Thus was the Stamp Act annulled, even before its actual repeal, which was pressed with assiduity by petition and remonstrance, on the next meeting of Parliament. Among the potent influences was the entire concurrence of the merchants, and especially a remonstrance against the Stamp Act by the merchants of New York, like that now made against the Slave Act by the merchants of Boston. Some sought at first only for its modification. Even James Otis began with this moderate aim. The King himself showed a disposition to yield to this extent.
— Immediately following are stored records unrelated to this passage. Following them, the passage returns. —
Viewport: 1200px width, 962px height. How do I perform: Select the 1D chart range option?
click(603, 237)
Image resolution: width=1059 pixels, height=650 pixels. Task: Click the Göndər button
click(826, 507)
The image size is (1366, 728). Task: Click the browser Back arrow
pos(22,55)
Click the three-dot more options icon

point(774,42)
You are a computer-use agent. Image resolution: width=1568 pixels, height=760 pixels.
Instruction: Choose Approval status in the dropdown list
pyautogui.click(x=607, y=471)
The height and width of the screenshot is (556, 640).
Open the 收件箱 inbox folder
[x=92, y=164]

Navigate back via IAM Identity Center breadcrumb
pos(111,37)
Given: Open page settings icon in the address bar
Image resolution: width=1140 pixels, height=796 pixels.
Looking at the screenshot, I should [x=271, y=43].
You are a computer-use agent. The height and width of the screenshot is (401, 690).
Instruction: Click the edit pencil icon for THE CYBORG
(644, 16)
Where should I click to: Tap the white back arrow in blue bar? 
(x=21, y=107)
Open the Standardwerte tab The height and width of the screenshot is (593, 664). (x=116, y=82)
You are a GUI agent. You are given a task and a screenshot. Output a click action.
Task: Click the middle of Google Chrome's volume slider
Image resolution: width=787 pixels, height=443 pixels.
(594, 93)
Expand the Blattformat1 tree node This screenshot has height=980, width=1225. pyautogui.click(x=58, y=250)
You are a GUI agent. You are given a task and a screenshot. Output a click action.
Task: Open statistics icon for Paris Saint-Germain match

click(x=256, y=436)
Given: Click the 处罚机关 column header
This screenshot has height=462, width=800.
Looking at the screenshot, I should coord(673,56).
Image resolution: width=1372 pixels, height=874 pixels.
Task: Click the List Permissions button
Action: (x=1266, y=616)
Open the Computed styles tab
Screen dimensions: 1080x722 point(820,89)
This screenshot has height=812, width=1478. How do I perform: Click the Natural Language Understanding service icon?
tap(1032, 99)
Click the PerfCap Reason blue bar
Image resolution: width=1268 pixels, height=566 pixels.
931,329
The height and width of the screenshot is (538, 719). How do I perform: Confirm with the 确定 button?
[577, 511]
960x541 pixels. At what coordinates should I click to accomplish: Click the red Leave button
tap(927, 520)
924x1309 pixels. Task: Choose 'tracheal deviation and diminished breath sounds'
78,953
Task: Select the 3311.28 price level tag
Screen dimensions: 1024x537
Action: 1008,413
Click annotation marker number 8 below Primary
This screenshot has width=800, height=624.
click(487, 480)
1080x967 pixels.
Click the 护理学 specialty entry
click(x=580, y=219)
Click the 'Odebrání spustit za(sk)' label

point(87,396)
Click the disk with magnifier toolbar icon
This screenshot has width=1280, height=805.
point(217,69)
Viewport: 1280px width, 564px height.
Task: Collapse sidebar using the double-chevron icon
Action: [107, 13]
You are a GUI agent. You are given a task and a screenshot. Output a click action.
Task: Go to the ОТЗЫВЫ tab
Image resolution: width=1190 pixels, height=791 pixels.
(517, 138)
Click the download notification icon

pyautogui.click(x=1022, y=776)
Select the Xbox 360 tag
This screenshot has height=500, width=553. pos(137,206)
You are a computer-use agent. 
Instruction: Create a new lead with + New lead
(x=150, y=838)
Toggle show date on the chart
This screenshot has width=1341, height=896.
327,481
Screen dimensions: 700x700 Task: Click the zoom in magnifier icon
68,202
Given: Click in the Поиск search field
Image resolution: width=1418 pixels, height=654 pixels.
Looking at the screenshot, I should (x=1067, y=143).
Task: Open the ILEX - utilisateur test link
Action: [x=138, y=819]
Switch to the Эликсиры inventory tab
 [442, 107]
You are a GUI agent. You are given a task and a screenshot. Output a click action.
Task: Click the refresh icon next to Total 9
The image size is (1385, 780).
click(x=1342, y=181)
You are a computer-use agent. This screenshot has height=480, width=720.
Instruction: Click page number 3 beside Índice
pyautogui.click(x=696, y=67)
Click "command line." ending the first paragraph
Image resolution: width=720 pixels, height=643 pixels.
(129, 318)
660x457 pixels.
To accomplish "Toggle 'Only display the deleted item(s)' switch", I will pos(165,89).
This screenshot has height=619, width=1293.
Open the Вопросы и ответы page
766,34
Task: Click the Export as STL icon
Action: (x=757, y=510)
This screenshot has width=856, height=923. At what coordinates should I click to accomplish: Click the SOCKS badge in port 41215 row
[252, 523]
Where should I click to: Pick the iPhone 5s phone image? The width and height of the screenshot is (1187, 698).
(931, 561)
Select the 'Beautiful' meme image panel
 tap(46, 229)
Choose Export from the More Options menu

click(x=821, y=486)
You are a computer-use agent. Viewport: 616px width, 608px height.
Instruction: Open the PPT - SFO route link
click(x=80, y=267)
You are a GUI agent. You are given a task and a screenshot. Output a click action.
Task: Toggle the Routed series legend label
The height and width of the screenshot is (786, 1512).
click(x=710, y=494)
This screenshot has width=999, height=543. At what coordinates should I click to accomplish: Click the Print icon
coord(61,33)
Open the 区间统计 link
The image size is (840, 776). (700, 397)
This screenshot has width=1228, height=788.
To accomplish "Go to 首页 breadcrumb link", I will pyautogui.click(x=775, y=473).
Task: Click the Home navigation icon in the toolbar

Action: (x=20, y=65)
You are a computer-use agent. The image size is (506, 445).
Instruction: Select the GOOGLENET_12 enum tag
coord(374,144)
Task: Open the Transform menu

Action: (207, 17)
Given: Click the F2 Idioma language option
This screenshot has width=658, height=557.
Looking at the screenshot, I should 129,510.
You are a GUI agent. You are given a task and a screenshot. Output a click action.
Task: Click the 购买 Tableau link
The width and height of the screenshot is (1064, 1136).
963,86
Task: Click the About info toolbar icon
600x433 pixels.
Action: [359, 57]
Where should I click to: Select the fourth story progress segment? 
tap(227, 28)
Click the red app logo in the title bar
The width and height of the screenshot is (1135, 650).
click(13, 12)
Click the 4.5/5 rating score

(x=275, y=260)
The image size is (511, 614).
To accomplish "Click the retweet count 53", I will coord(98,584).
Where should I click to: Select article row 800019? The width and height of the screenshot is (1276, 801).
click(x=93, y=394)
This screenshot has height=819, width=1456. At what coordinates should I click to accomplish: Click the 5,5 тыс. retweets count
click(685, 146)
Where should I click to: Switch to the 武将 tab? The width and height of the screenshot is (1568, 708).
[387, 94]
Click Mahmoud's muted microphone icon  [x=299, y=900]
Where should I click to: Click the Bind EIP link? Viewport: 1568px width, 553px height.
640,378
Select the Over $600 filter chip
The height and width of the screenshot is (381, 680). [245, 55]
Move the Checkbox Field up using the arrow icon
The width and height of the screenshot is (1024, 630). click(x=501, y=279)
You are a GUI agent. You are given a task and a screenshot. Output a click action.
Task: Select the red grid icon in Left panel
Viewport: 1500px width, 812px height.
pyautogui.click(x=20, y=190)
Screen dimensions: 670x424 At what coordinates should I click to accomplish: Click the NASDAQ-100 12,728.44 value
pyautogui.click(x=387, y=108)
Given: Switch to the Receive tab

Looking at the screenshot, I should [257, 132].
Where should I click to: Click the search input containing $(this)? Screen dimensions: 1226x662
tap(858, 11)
But Franklin, who was then in England, when asked whether the Colonies would submit to the Act, if mitigated in certain particulars, replied: ‘No, never, unless compelled by force of arms.’ Then it was, that the great Commoner, William Pitt, said:

‘Sir, I have been charged with giving birth to sedition in America. They have spoken their sentiments with freedom against this unhappy Act, and that freedom has become their crime. Sorry I am to hear the liberty of speech in this House imputed as a crime. But the imputation shall not discourage me. It is a liberty I mean to exercise. No gentleman ought to be afraid to exercise it. It is a liberty by which the gentleman who calumniates it might and ought to have profited. The gentleman tells us America is obstinate; America is almost in open rebellion. I rejoice that America has resisted. Three millions of slaves, so dead to all the feelings of liberty as voluntarily to submit to be slaves, would have been fit instruments to make slaves of all the rest. I would not debate a particular point of law with the gentleman; but I draw my ideas of Freedom from the vital powers of the British Constitution—not from the crude and fallacious notions too much relied upon, as if we were but in the morning of liberty. I can acknowledge no veneration for any procedure, law, or ordinance, that is repugnant to reason and the first elements of our Constitution. The Americans have been wronged. They have been driven to madness. Upon the whole, I will beg leave to tell the House what is really my opinion. It is, that the Stamp Act be repealed, absolutely, totally and immediately, and that the reason for the repeal be assigned because it was founded on an erroneous principle.’